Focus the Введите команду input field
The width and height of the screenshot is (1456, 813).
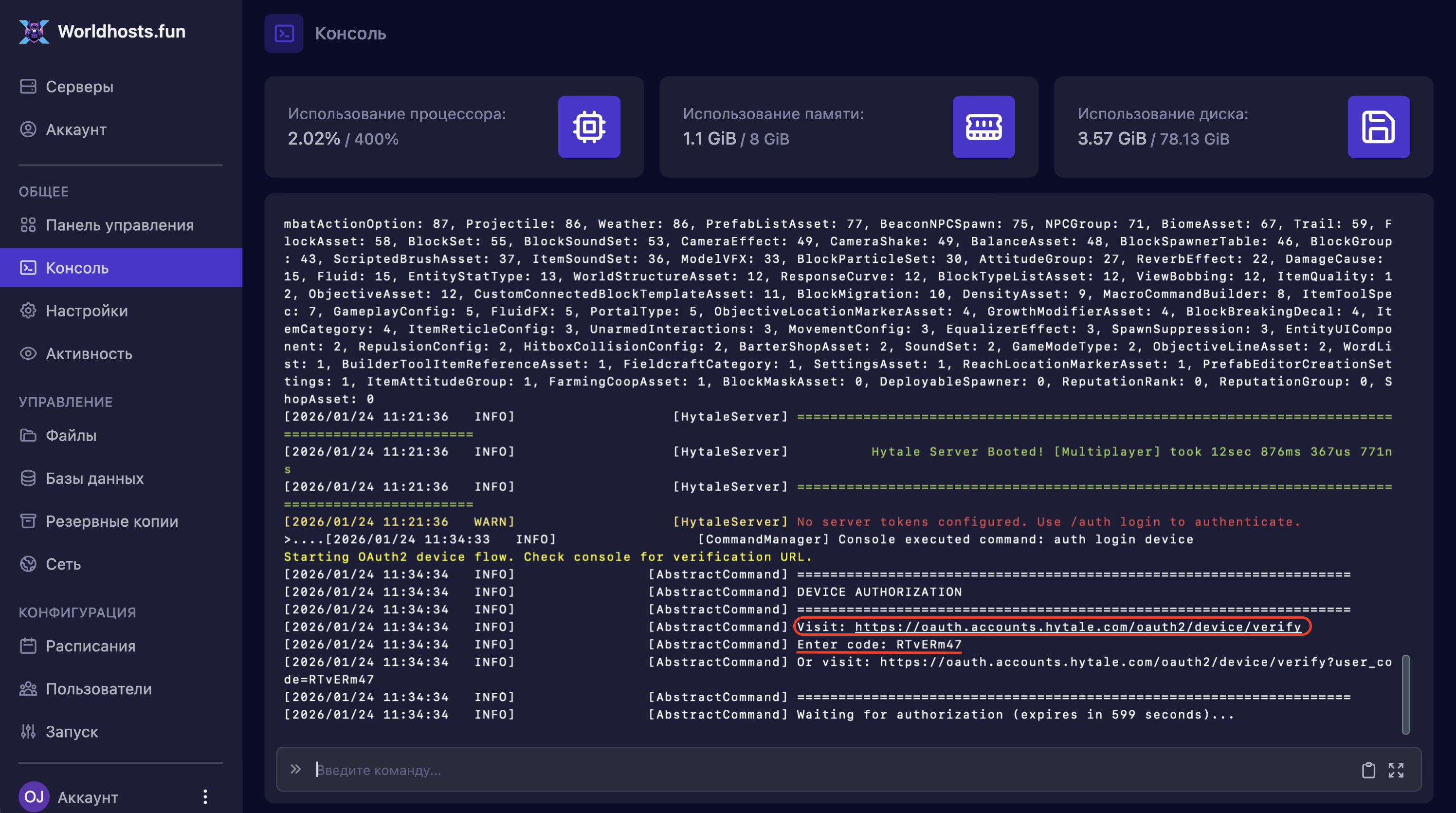point(791,770)
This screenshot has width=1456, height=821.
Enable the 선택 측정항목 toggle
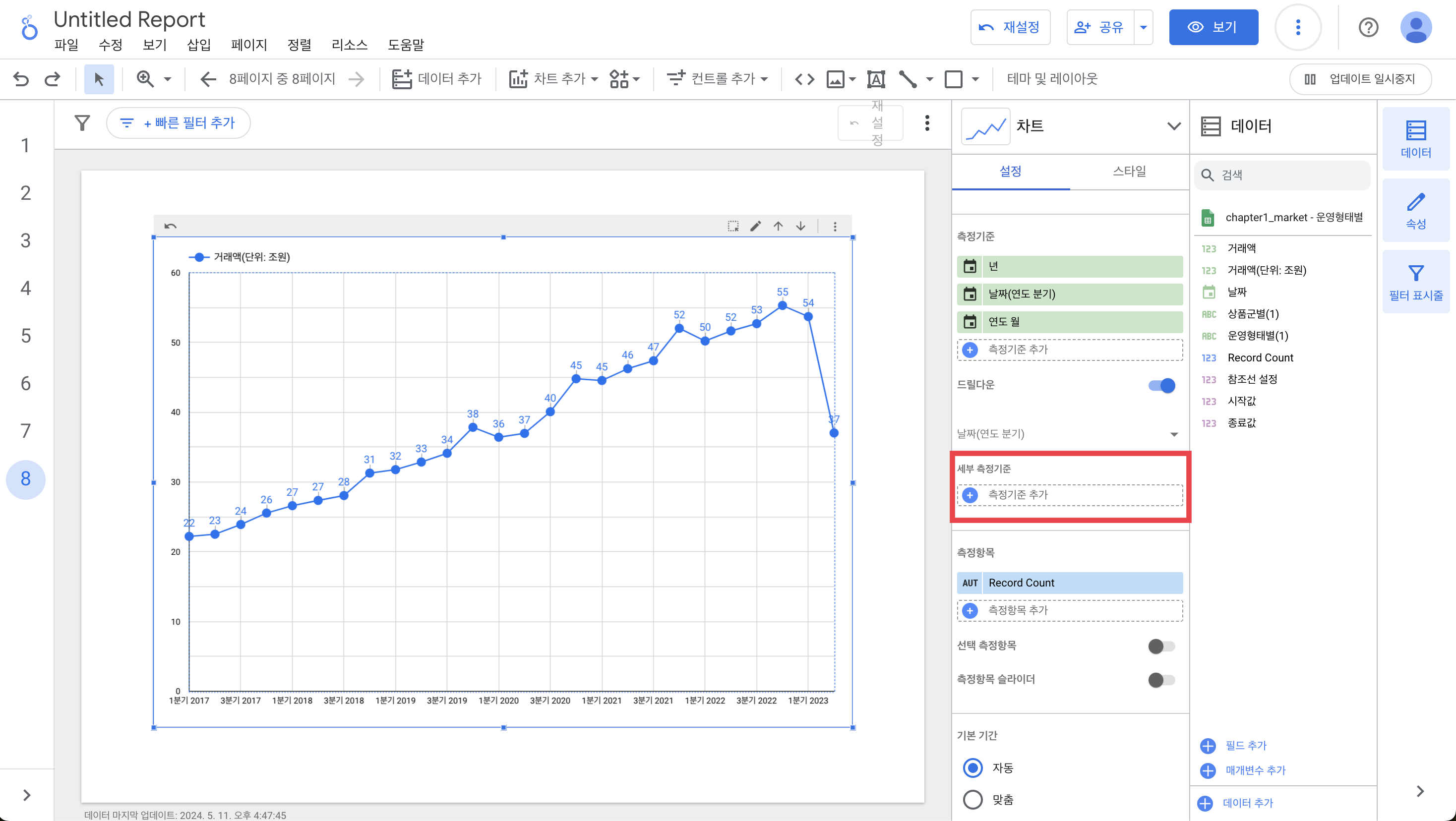coord(1161,646)
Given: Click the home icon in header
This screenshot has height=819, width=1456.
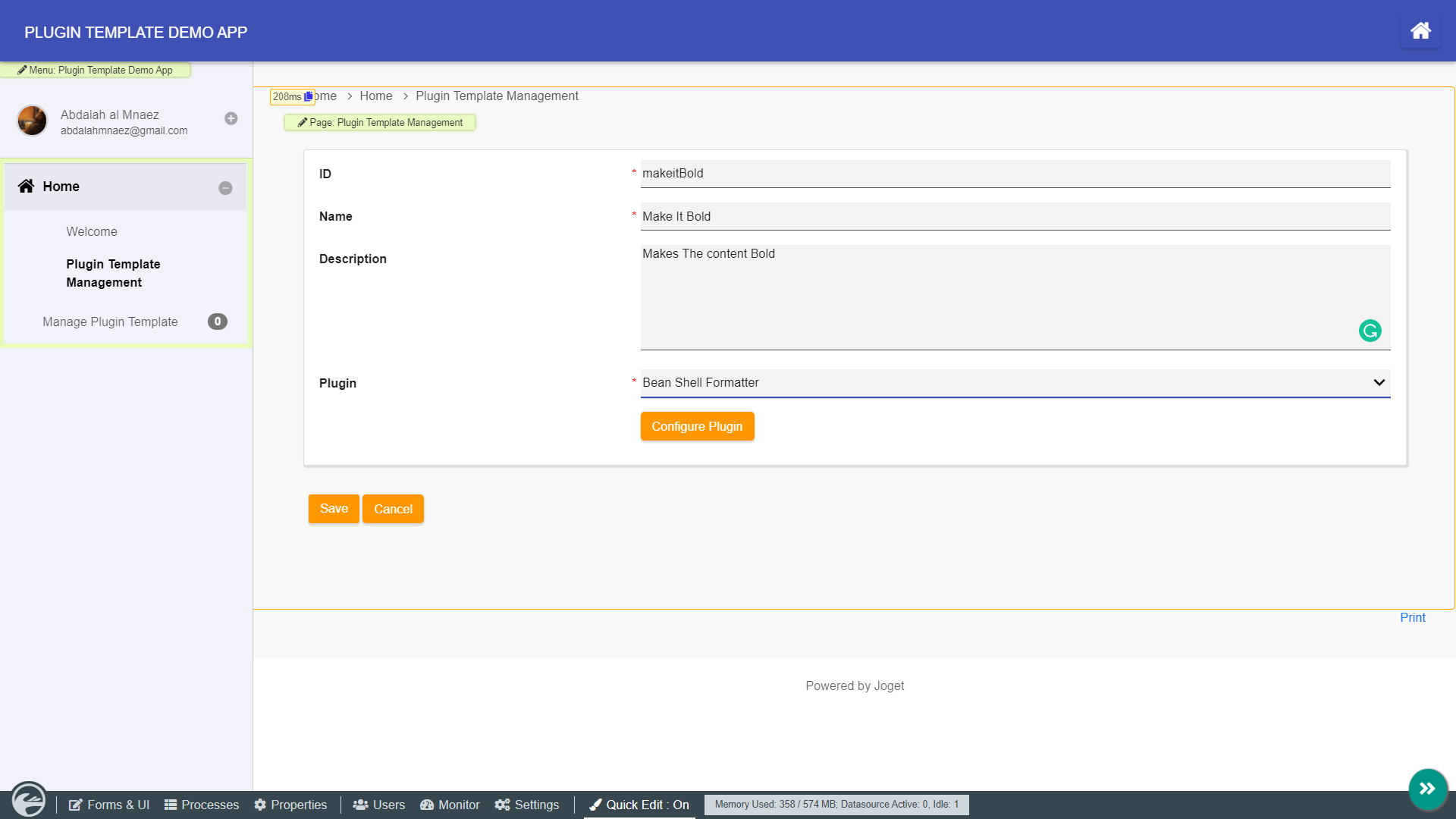Looking at the screenshot, I should point(1420,31).
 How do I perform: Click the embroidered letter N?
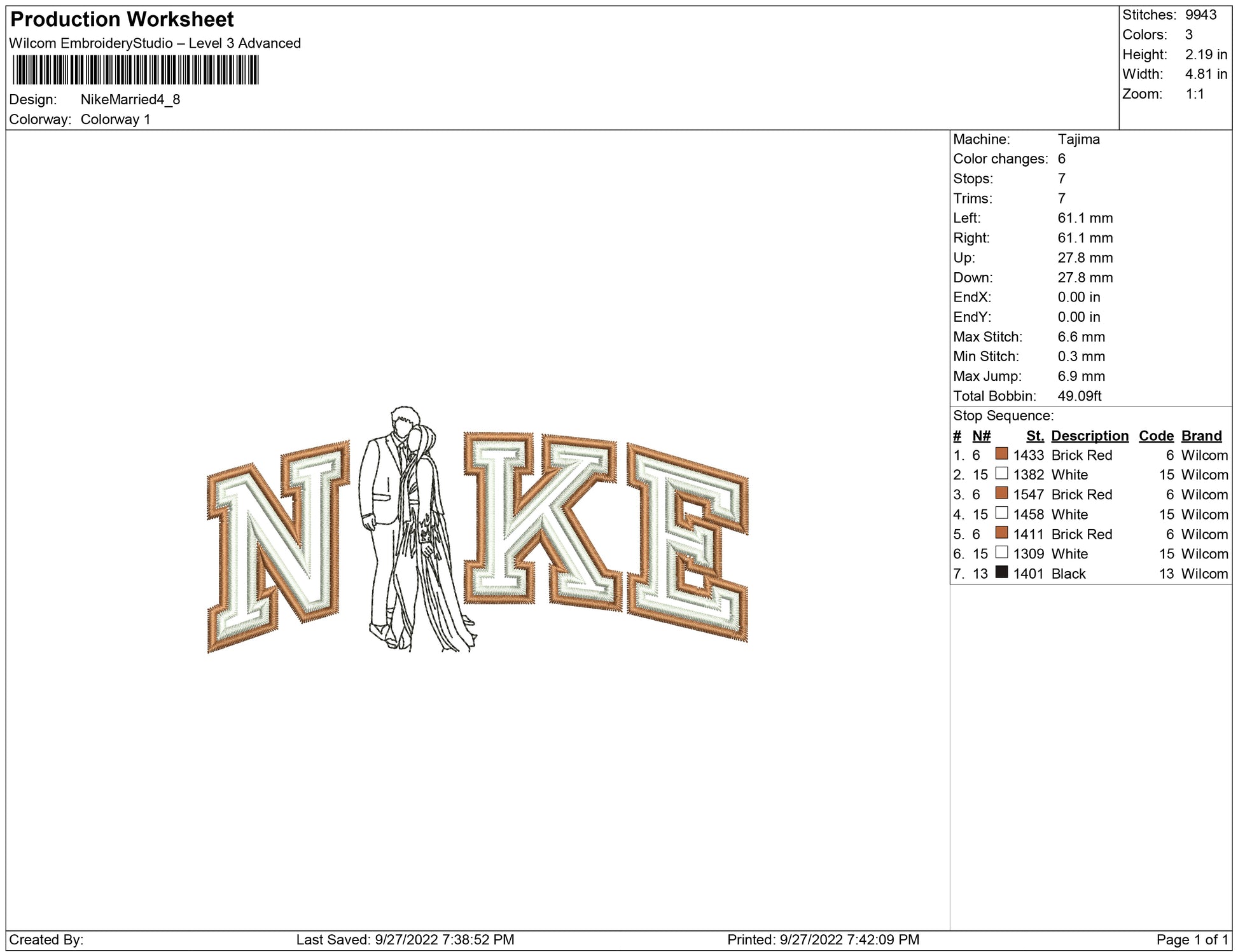[x=278, y=547]
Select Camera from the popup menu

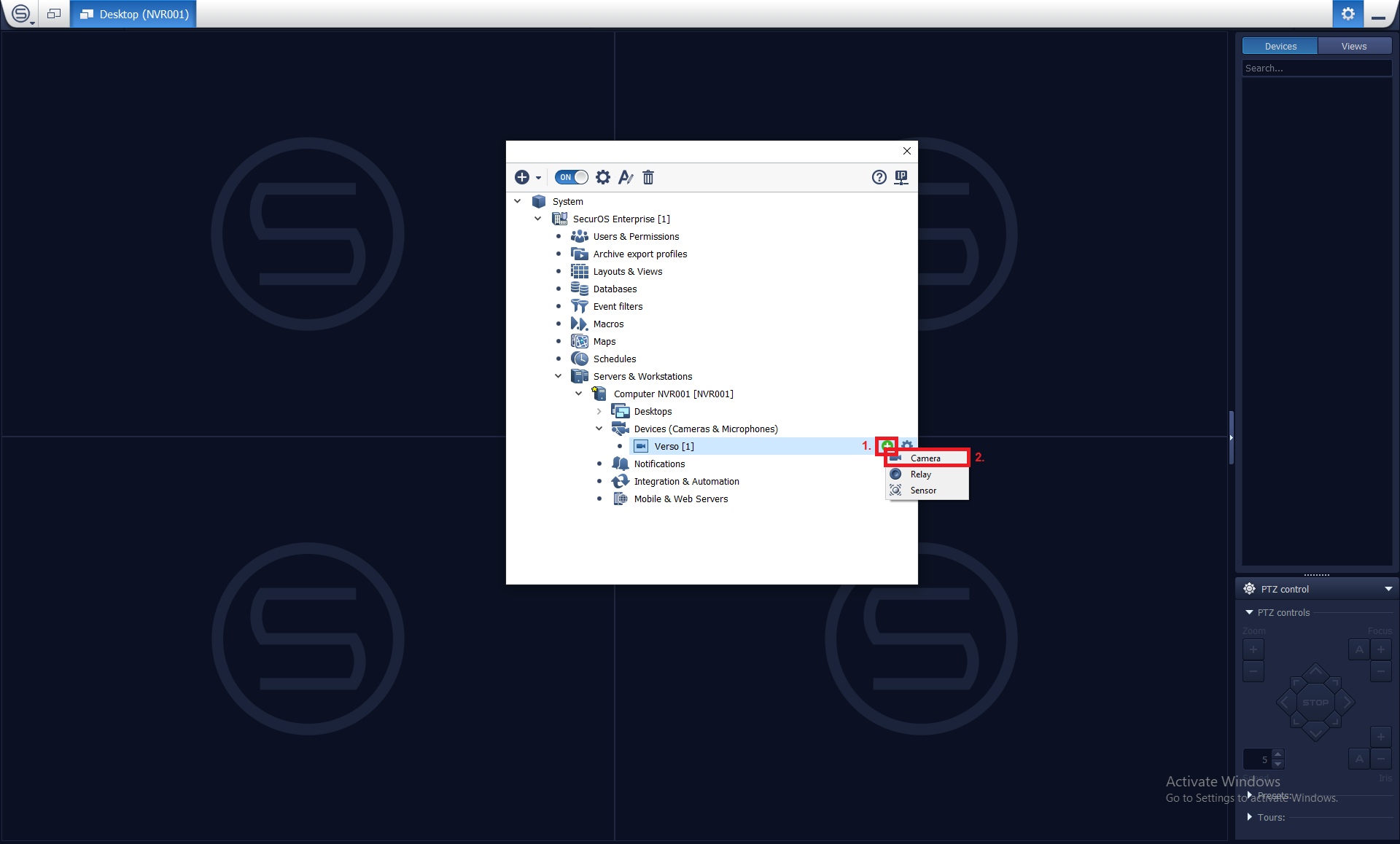coord(925,458)
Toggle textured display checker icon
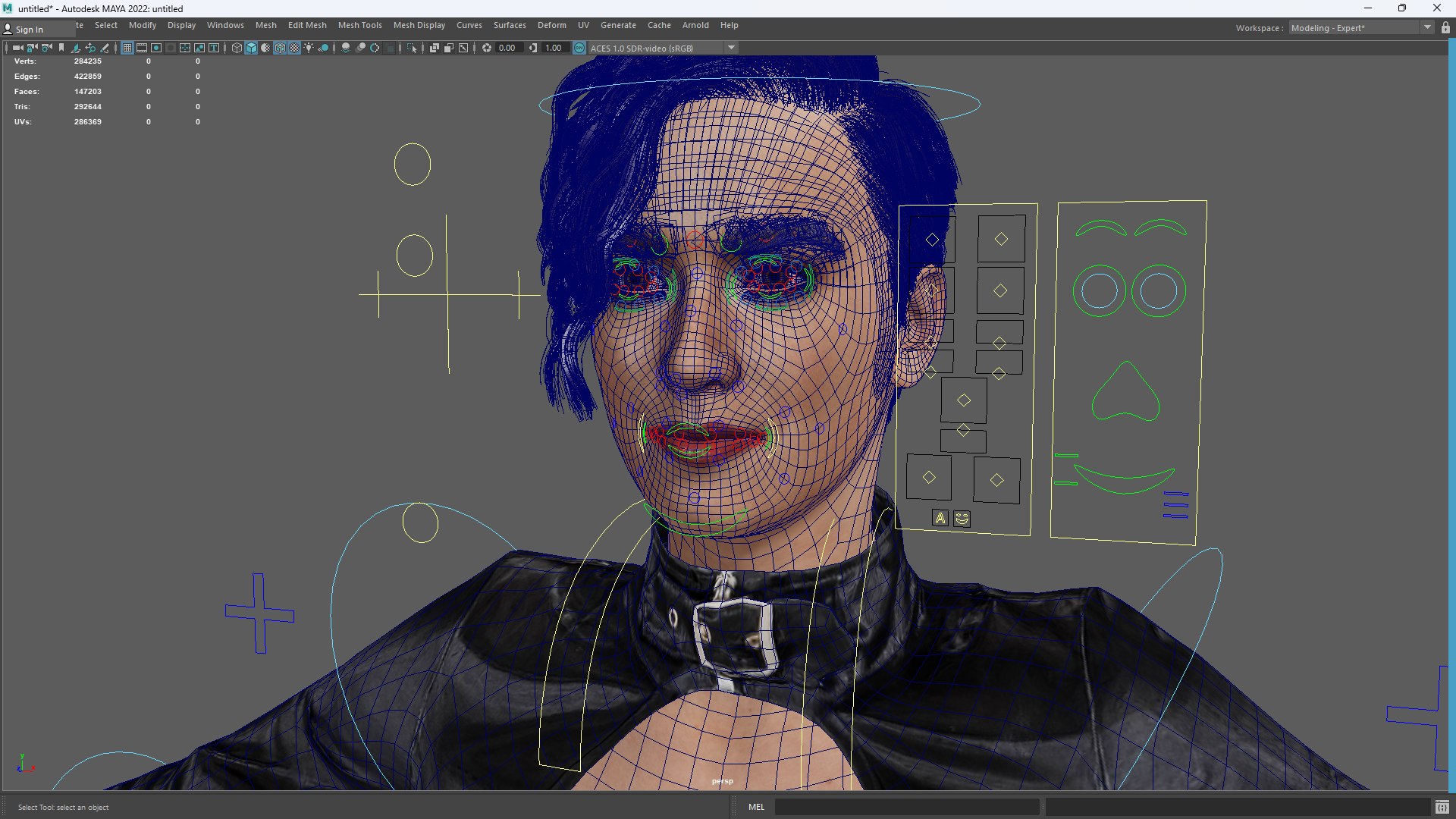1456x819 pixels. click(294, 48)
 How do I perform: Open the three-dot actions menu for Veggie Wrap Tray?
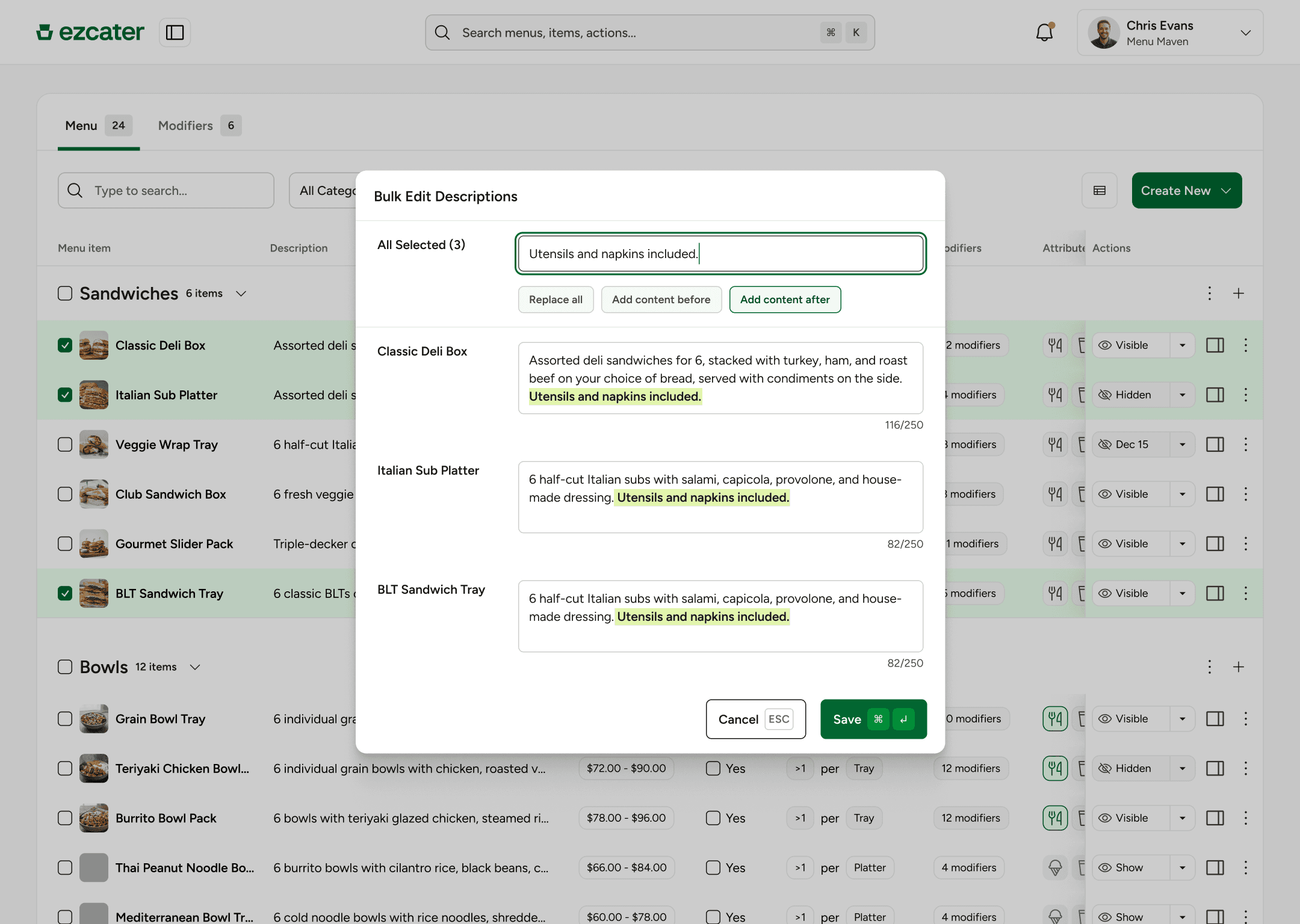(x=1246, y=444)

__________

> [EXERCISE DIRECTIONS] The listing above is to be written out again exactly, with its pictures omitted.

> [EXERCISE ANSWER]
Focus the Введите команду input field
The width and height of the screenshot is (1456, 813).
point(791,770)
This screenshot has width=1456, height=821.
Enable the 선택 측정항목 toggle
coord(1161,646)
Given: Click the home icon in header
This screenshot has height=819, width=1456.
Looking at the screenshot, I should point(1420,31).
 How do I perform: Click the embroidered letter N?
[x=278, y=547]
Select Camera from the popup menu

coord(925,458)
Toggle textured display checker icon
1456x819 pixels. click(294, 48)
 How do I perform: Open the three-dot actions menu for Veggie Wrap Tray?
(x=1246, y=444)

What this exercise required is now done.